Stated task >> According to the theater review, where is the play set?
++++ Passage
Set in a small town in East Lancashire, the play explores the relationship of two brothers, Rob (Andrew Bottomley) and Sam (Tom Bishop), and their new step-sister Nikki (Prudence Buxton), while articulating Rob’s overwhelming desire to escape from a town where he doesn’t belong and break out into the real world. Things are further complicated by Rob’s feelings for Nikki, who he has been sleeping with for the past month, and the revelation that it is in fact his brother that she is in love with. Throw the discovery of letters between Rob and Sam’s parents which make the boys familiar with past events they had been oblivious to into the mix, and it is hardly surprising that the play ends with a dramatic confrontation and suicide attempt.

Prudence Buxton gave a strong performance as Nikki, while both boys tended to fall flat at times. Part of the problem was a lack of chemistry between the characters, although this became less apparent as the play went on. The relationship of older and younger brother was stretched too far at times, with Andrew Bottomly an overly awkward, ‘good’ older brother, and Tom Bishop rather too petty and childish as the younger brother. However, the heart-to-heart of the final scene revealed both as good actors able to capture with poignancy their characters’ struggles with identity.
++++++++
++++ Provided material
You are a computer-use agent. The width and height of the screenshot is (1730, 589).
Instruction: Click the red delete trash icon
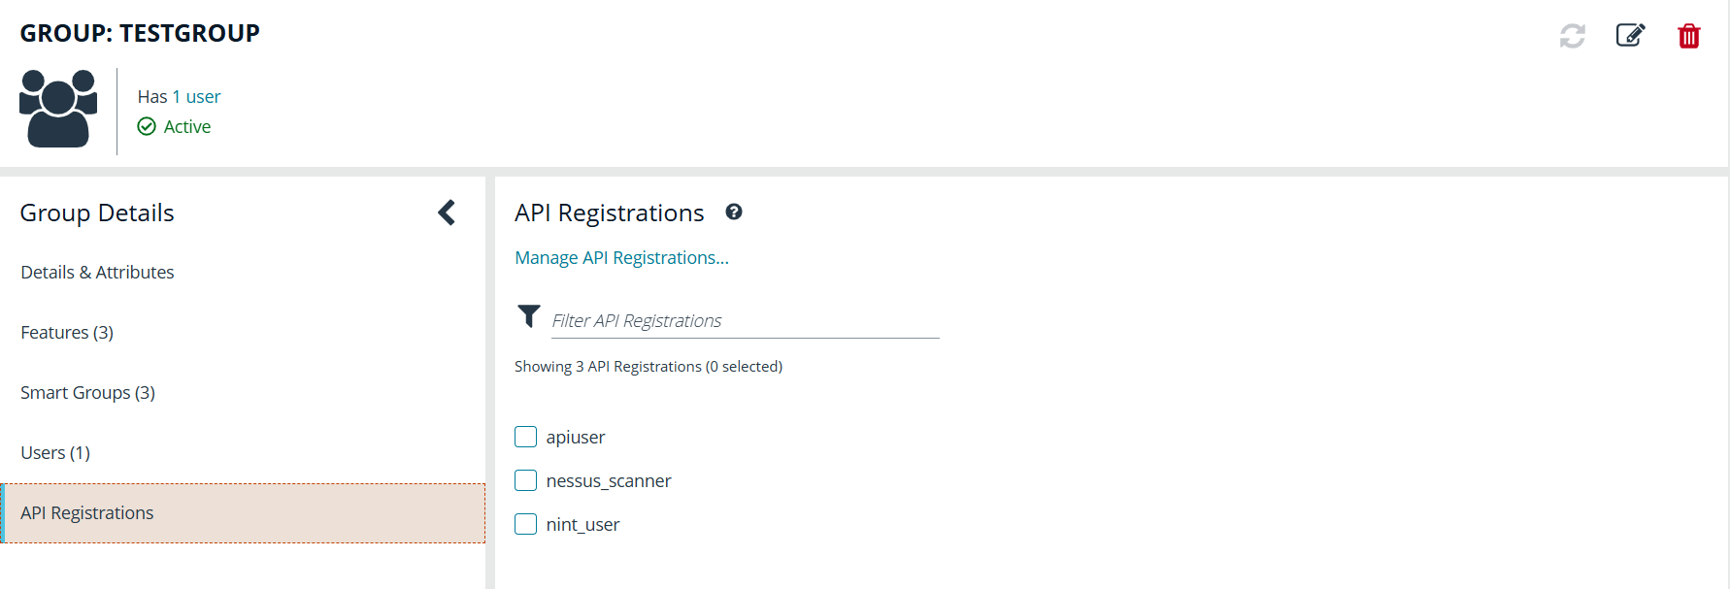pyautogui.click(x=1689, y=36)
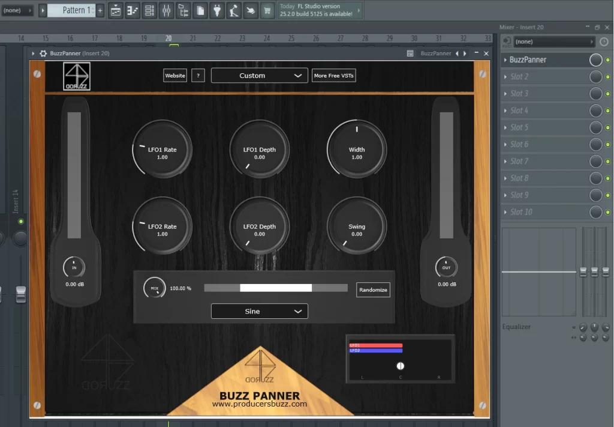Image resolution: width=614 pixels, height=427 pixels.
Task: Open the Playlist from the toolbar
Action: 116,10
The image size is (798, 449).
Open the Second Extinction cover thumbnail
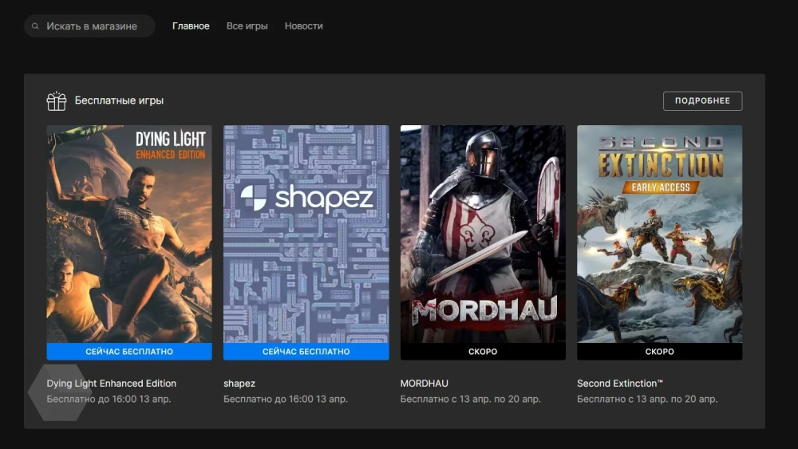point(659,234)
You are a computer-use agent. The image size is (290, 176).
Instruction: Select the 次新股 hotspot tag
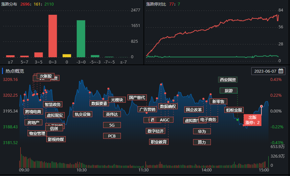[45, 76]
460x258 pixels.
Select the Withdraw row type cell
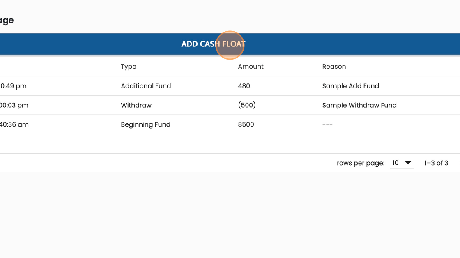(x=136, y=105)
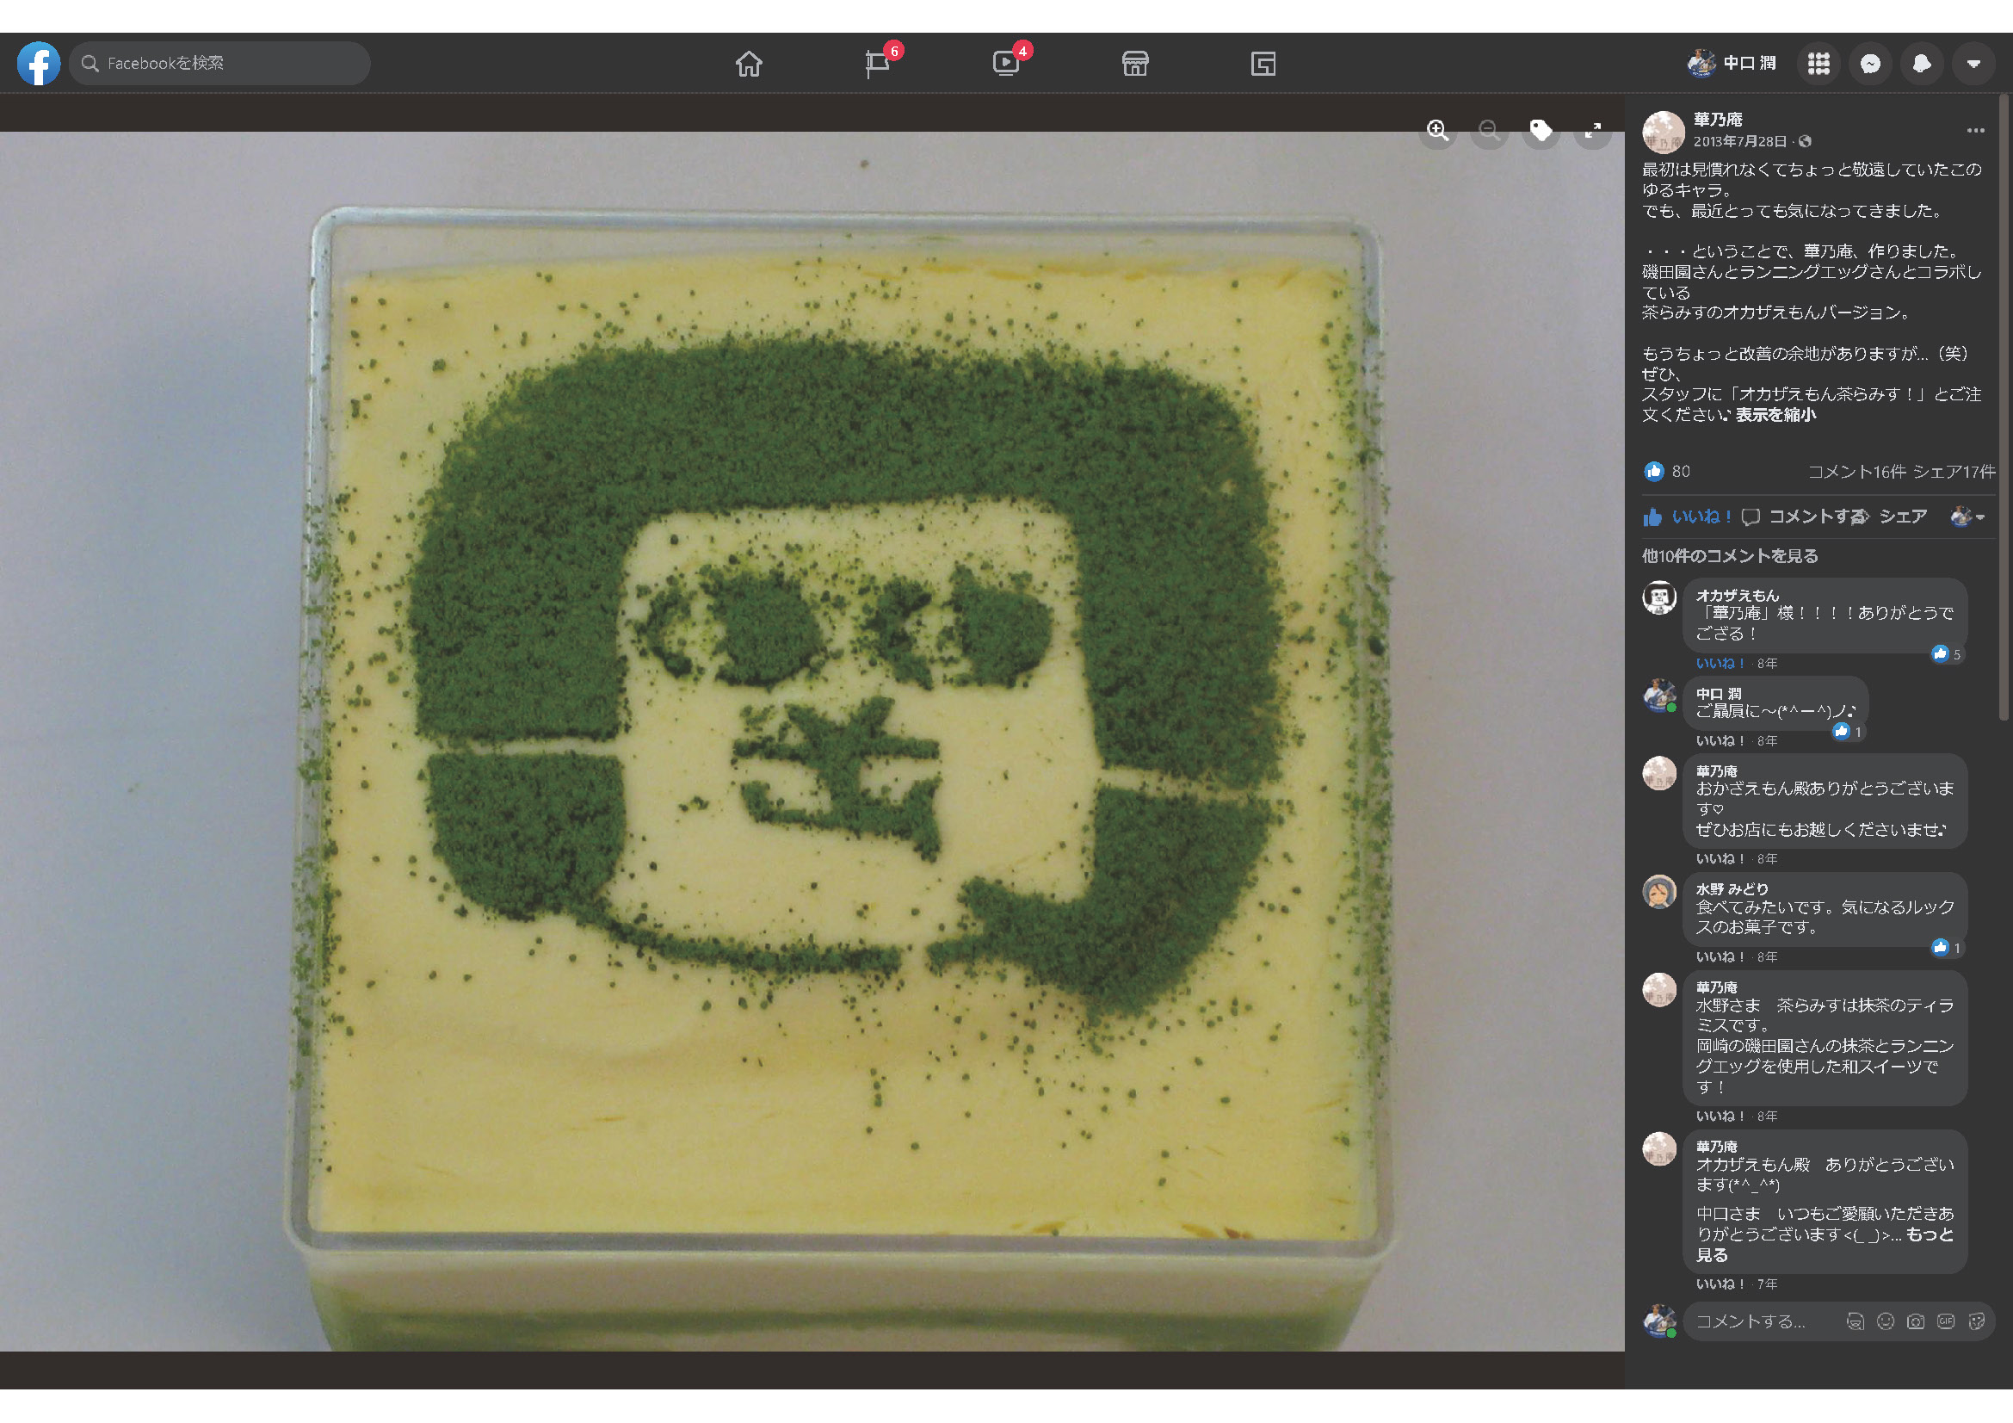Viewport: 2013px width, 1423px height.
Task: Open the Watch video tab
Action: (x=1006, y=64)
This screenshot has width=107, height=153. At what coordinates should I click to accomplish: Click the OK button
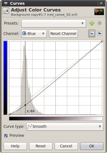pos(92,146)
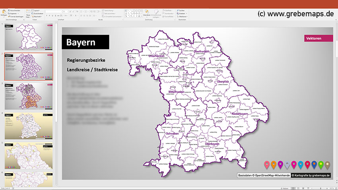
Task: Select the brown map pin marker
Action: [x=327, y=164]

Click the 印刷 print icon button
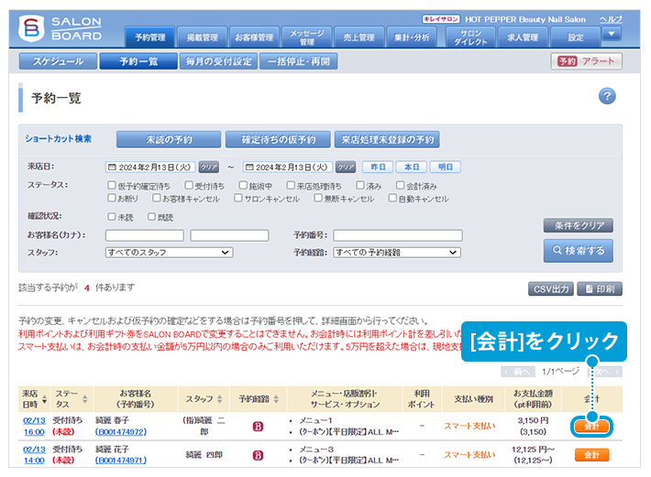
++++++++
Answer to the problem >> A small town in East Lancashire.